How to protect consumers without regulating it away

Calls for regulation of the booming “buy now, pay later” (“BNPL”) industry haven’t stopped big brands like Apple and Amazon from offering consumers an interest-free, no-fee way to distribute payments for purchases. Apple cited the “financial health of users” when it announced the launch of this new feature earlier this month, but research shows those who are financially vulnerable need more protection. It is possible to regulate this sector to protect consumers without completely restricting access. For example, by learning from previous efforts to regulate the payday lending sector, the industry and its regulators could take action to prevent abuse.

Usage of BNPL payment platforms has nearly quadrupled in 2020, with transaction values ​​hitting £2.7bn ($3.31bn). In 2021, the UK BNPL transaction value grew by up to 70 percent to £6.4 billion ($7.83 billion), or 5 percent of the total e-commerce market. This form of credit makes it possible to pay for online purchases in installments without a credit check. It tends to attract younger borrowers, with a quarter of users aged between 18 and 24 and half between 25 and 36, according to data providers share with Britain’s Financial Conduct Authority (“FCA”).

It has also encouraged some buyers to spend more than they can afford. According to Citizens Advice, two in five BNPL users are having repayment difficulties and one in four who have missed a payment have been contacted by collection agencies. And while BNPL was designed as a convenient way to buy expensive items like sofas and TVs, the rising cost of living means people are now using it to pay for essentials like groceries and toiletries. Research has also found that users unable to repay their BNPL sometimes use credit cards with typical interest rates of 20 percent to delay repaying their debt.

An increase in congested users not only harms consumers, but could also harm businesses. Retailers are increasingly relying on BNPL to increase sales by allowing people to spread the cost of goods across a series of payments. You pay the supplier a fee for the goods you buy, and BNPL’s business model relies on repeated use by consumers. Retailers have used this to navigate recent challenges such as Brexit and COVID-19. Up to 92 percent of retailers surveyed last year had integrated their first BNPL solution since early 2020. But the rising cost of living crisis has changed the profitability of this form of credit for everyone involved.

Lessons on regulating BNPL

As a result, regulation seems increasingly likely and necessary to offer consumers greater protection from financial harm. The FCA has already pushed through new contractual changes to the terms and conditions to protect consumers using Klarna, Clearpay, Laybuy and Openpay. These new measures include protecting consumers who cancel their goods through BNPL from being charged a late payment fee.
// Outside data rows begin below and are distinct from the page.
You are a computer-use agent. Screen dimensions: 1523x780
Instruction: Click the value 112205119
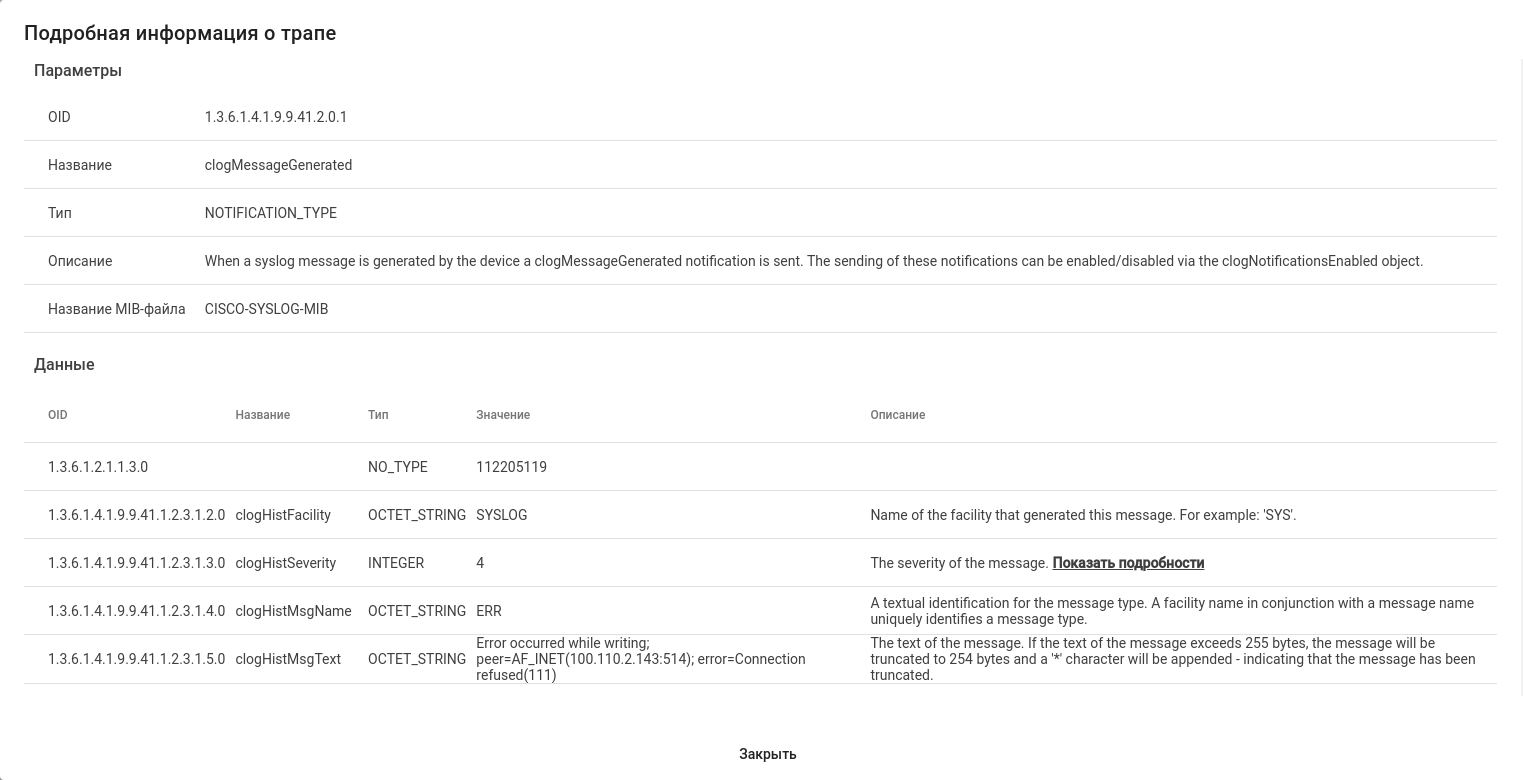(511, 467)

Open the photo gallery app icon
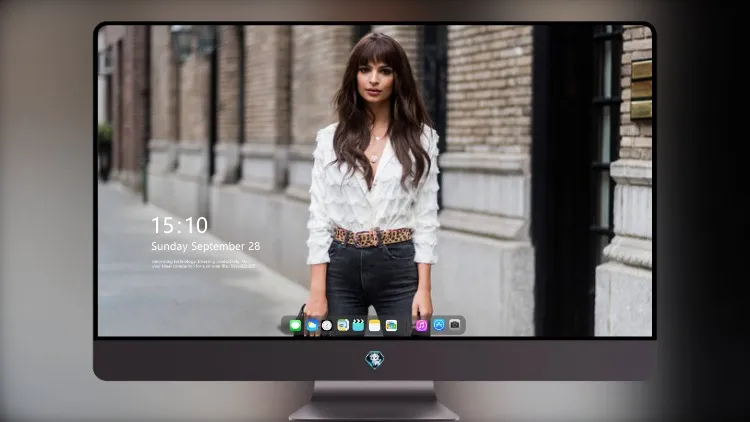(391, 326)
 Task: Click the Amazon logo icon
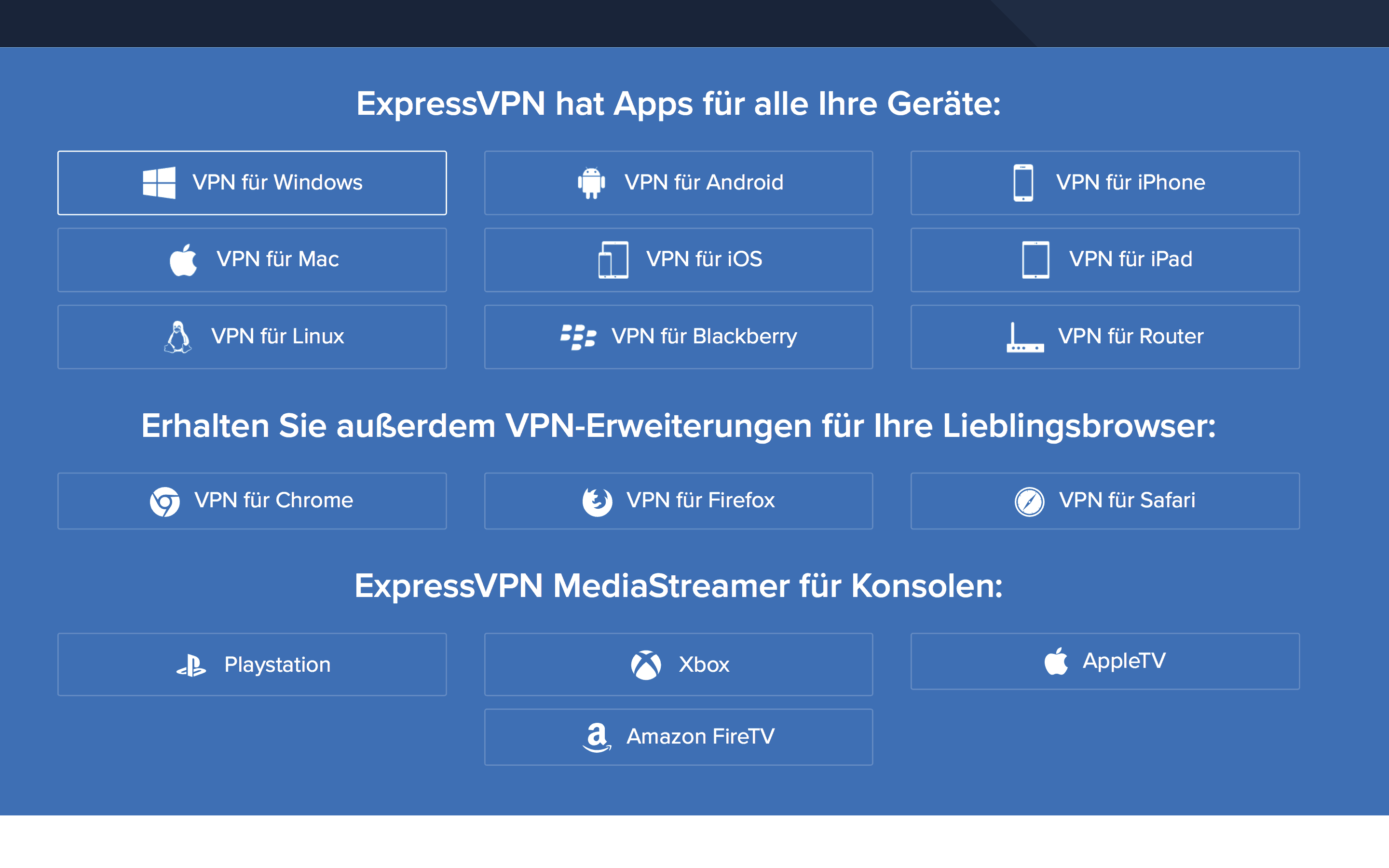tap(597, 737)
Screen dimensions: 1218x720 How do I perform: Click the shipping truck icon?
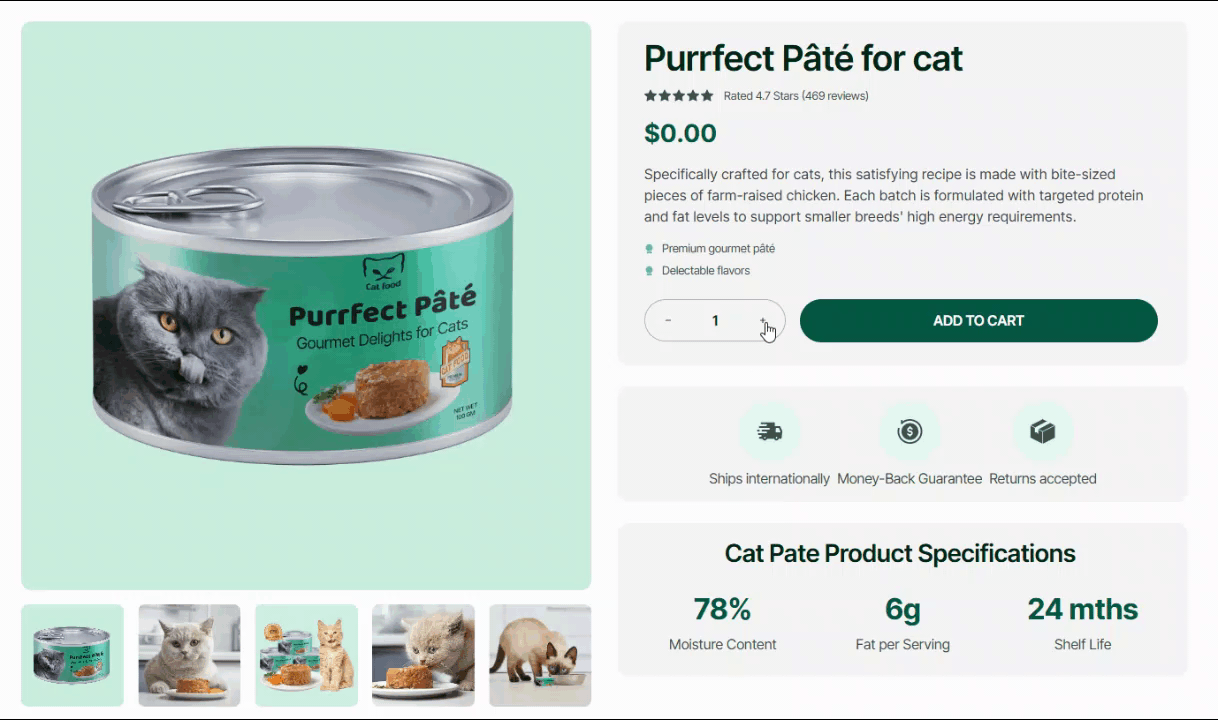pyautogui.click(x=769, y=432)
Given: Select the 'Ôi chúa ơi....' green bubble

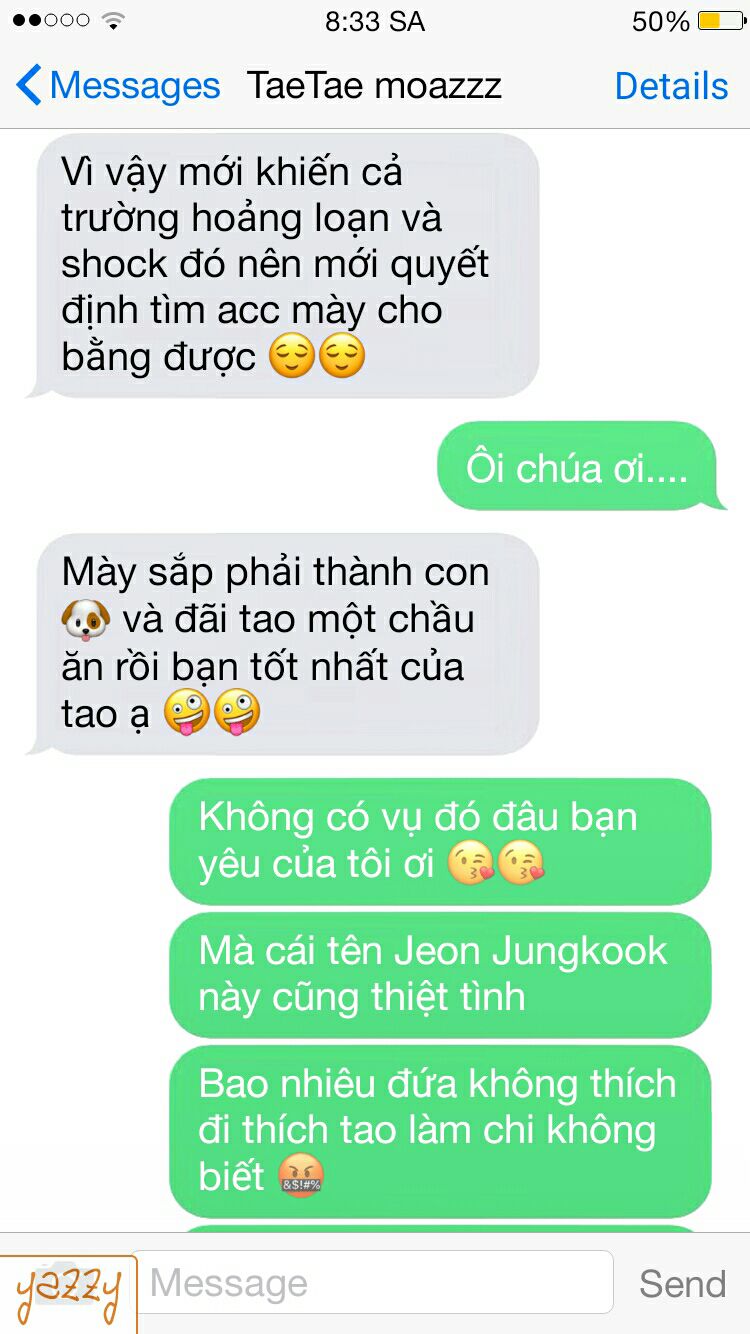Looking at the screenshot, I should pyautogui.click(x=580, y=468).
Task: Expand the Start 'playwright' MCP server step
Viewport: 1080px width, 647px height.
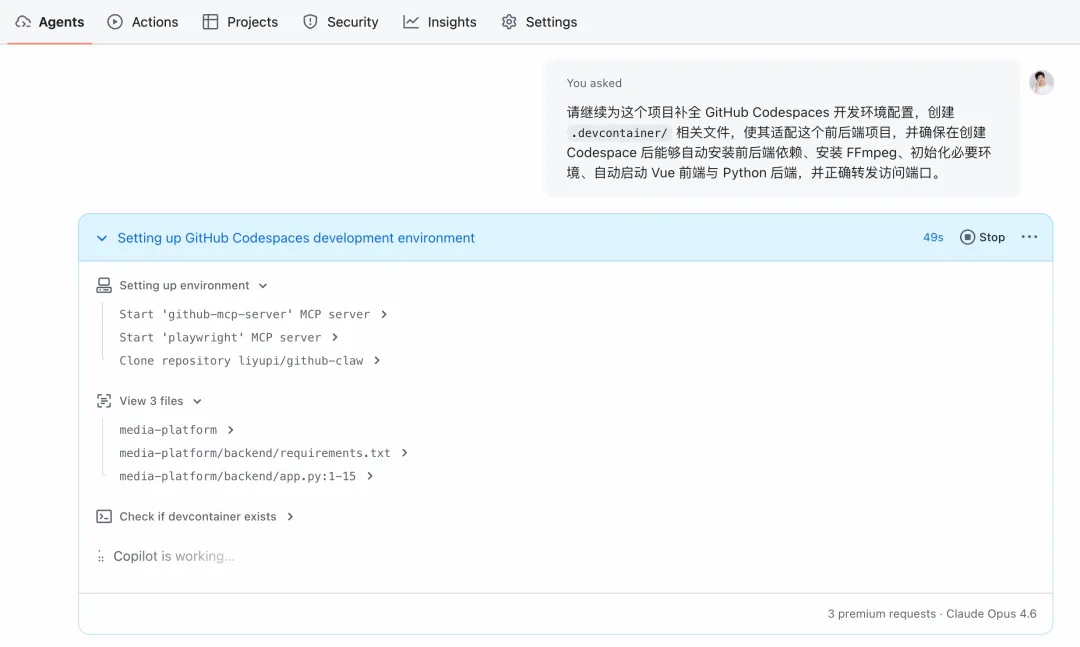Action: 228,338
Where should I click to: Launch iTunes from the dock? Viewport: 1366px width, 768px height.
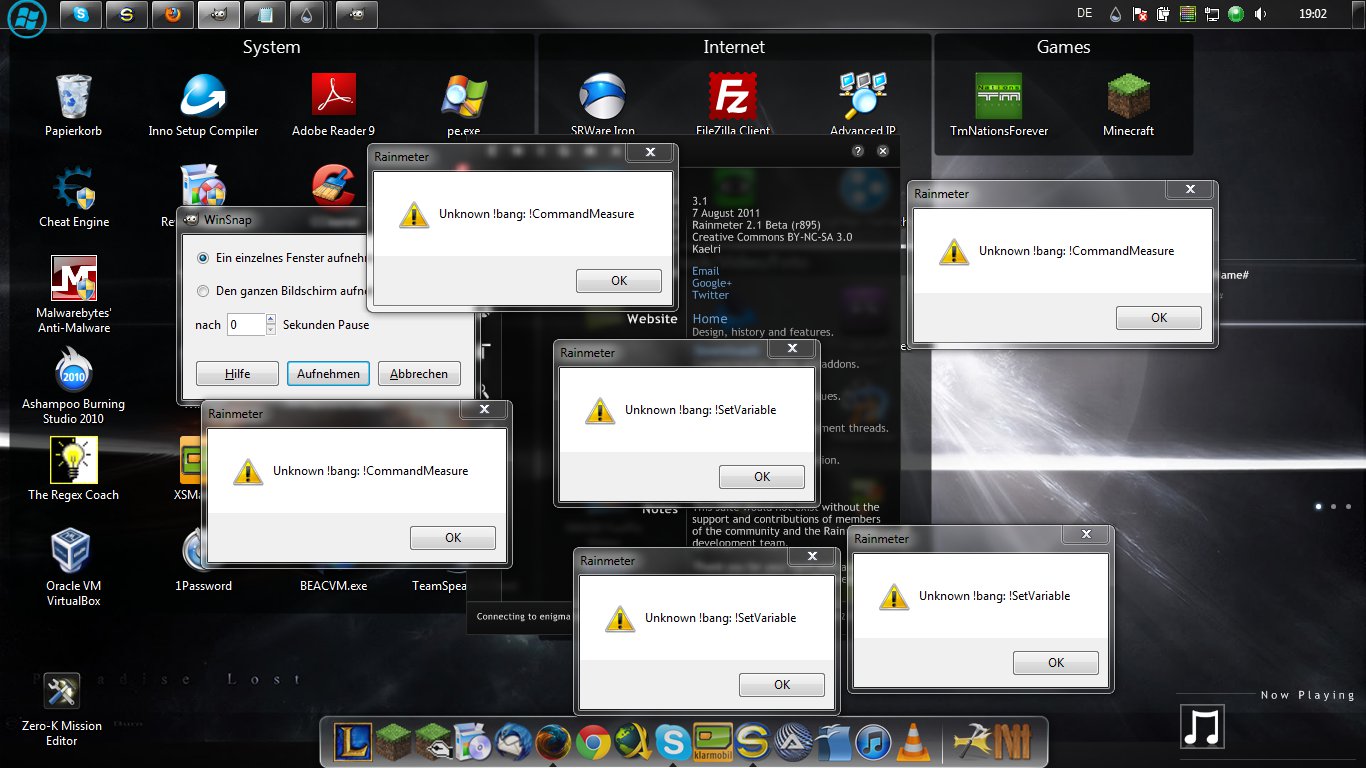pos(873,742)
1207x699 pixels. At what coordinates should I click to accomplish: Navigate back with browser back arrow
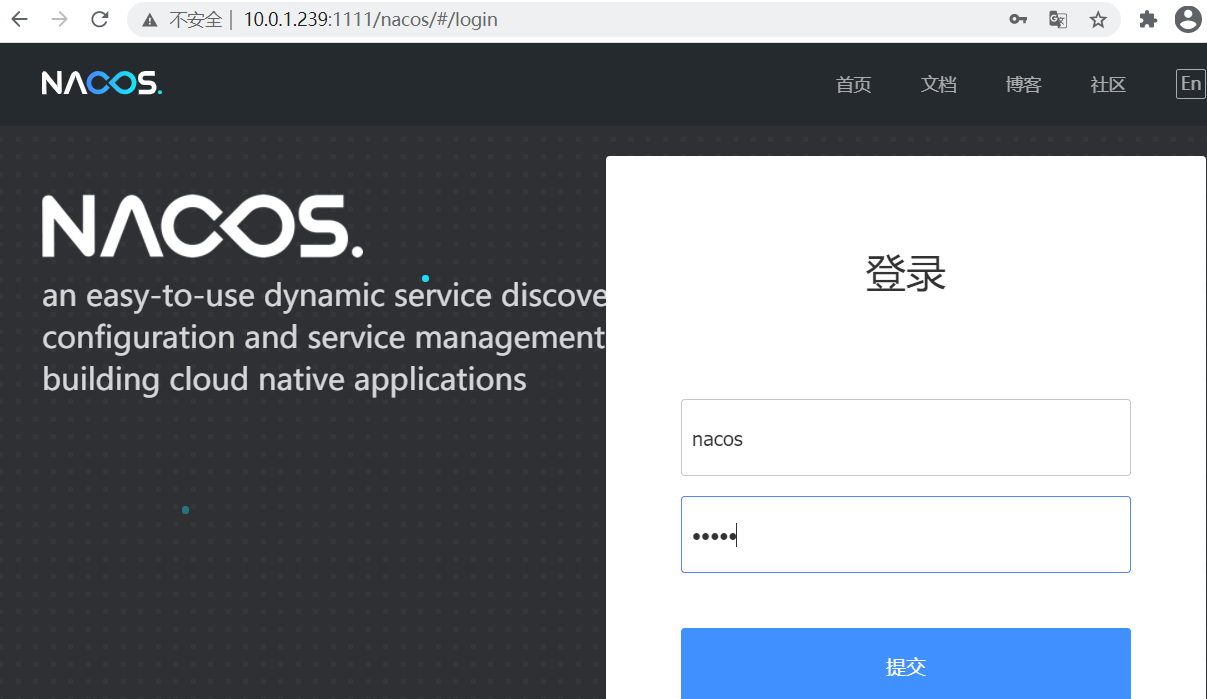pos(19,18)

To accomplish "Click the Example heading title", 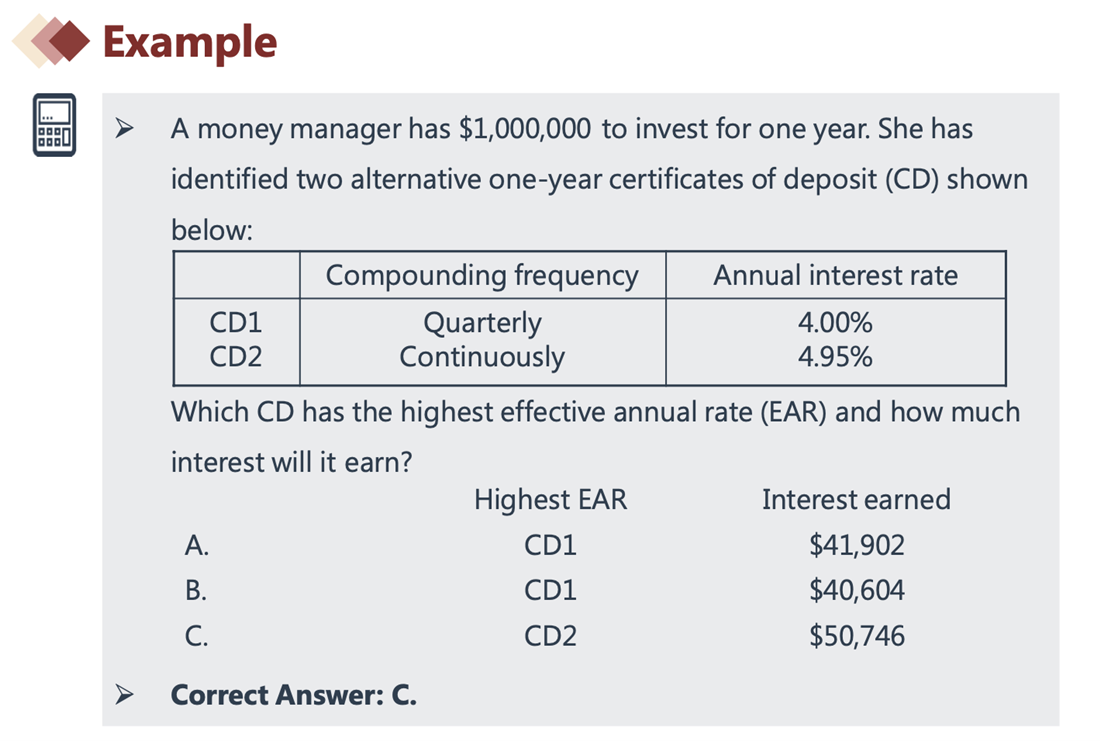I will pos(190,42).
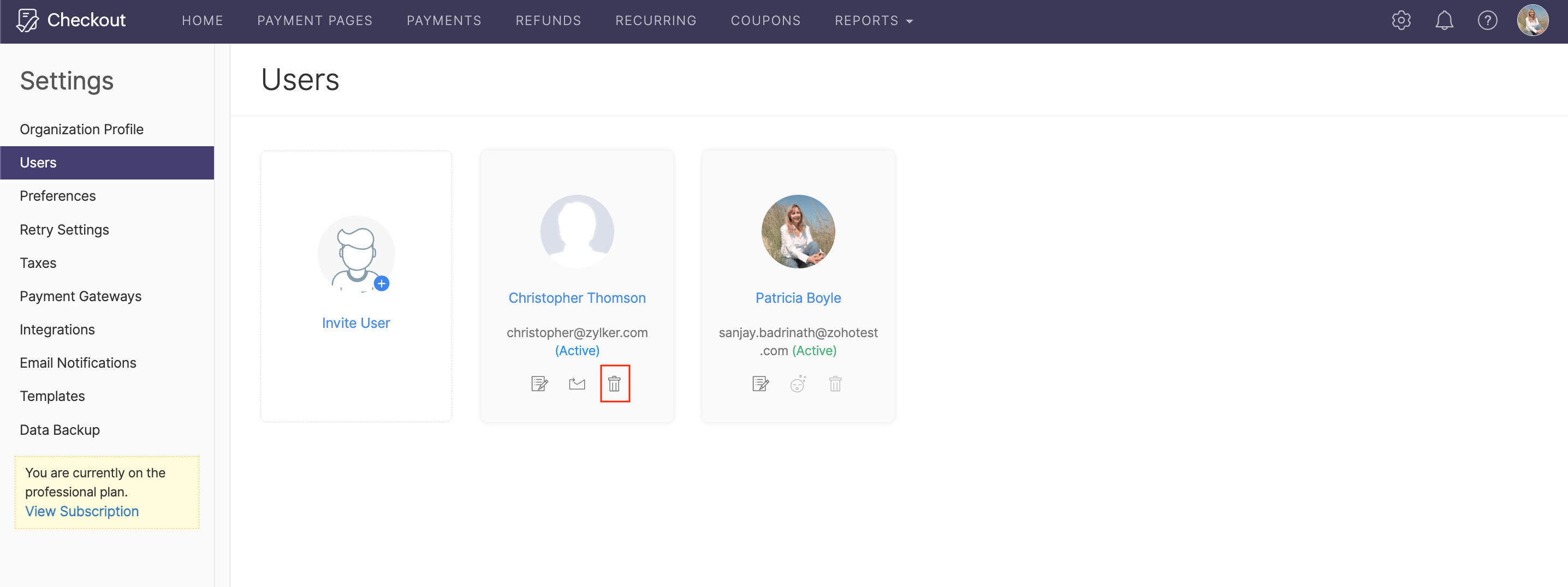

There is currently hope that other providers will follow suit. This regulation needs to be enforced across the sector in a way that protects consumers without preventing access to this form of finance. The regulation of payday loans in 2015 offers valuable lessons for BNPL. My research into borrower experiences shows that while “costly, short-term” credit regulation protected users from getting too much debt, it also prevented many people from even getting access to that credit. Ultimately, this regulation limited consumer choice by forcing several high-profile lenders into administration. Their business models stopped working due to tighter lending rules and caps on borrowing costs, coupled with an influx of pre-regulated claims for compensation.

protect consumers

A consumer-protecting financial regulation must support those on the lowest incomes who are bearing the heaviest burden in the cost-of-living crisis. In general, an increase in benefits in line with inflation would make sense. Loans aren’t always the answer, but affordable community finance providers like credit unions and community development finance institutions should also be encouraged. For BNPL regulation in particular, regulators can and should draft rules that ensure consumers are protected while still being able to continue using this increasingly popular form of finance. According to my research, the following measures would help:

– Clarification that BNPL is a form of credit and the implications of using it to enable consumers to make informed choices;

– Ensure that providers adequately and appropriately assess whether consumers can afford to pay back loans alongside their other financial obligations in order to reduce overall indebtedness. This would rely on access to real-time data to prevent multiple credits from multiple providers; and

– Increasing the protection of consumer goods compared to other forms of credit such as credit cards, which offer a refund in case of lost or damaged goods.

The BNPL model is unlikely to go away any time soon. Instead, BNPL companies are already beginning to adapt to a more regulated future by changing their business models to some extent. For example, Klarna’s moves to report its data to credit rating companies certainly indicate that it is forestalling regulation in the sector and an economic slowdown that could slow its growth in the near future. But even with this outlook, confidence in the industry remains. Well thought out regulation ensures that current players and newcomers can build responsible BNPL offers that online shoppers can continue to add to their shopping cart.